INFO - Você dá aulas de quê?
DANIELA - Criei a matéria Tomada de Decisões em Sistemas de Larga Escala, que estuda o comportamento dos sistemas, variáveis e probabilidades.
Isso não é teórico demais?
Não. Imagine o mercado de ações. As simulações ajudam a decidir se vale ou não investir. Nos complicados sistemas de energia, algumas coisas podem ser evitadas, como o apagão de Nova York no ano passado. O sistema parou porque foi surpreendido.
Foi difícil se adaptar ao MIT?
No começo, sim. Alguns alunos são mais velhos do que eu e há só duas ou três meninas. Mas, no cotidiano, não dá muito tempo de pensar nisso.
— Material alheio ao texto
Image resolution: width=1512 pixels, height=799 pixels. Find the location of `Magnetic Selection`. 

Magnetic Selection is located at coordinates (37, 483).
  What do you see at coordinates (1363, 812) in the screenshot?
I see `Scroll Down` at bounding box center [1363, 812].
Por que fazer carreira acadêmica?
Gosto do ambiente intelectual, do desafio do conhecimento. Tenho mais autonomia do que em empresa e ninguém fica dizendo o que tenho de fazer. Na minha área, gosto de pensar em redes e nos métodos para controlar os sistemas. Quero entender a matemática deles, sua propriedade.
Você usa muito o computador?
Quando vou fazer alguma simulação e testar um algoritmo, faço um programinha em C ou C++, que é mais rápido. Mas prefiro lápis e papel.
O que você diria para quem quer seguir um caminho parecido?
Estar aberto aos riscos de largar tudo pela vida acadêmica é tão importante quanto escolher temas apropriados para pesquisa. A vida mudou completamente, mas eu gosto.
Você vai voltar para o Brasil?
Não penso nisso agora. Quero saber para onde isso tudo vai me levar.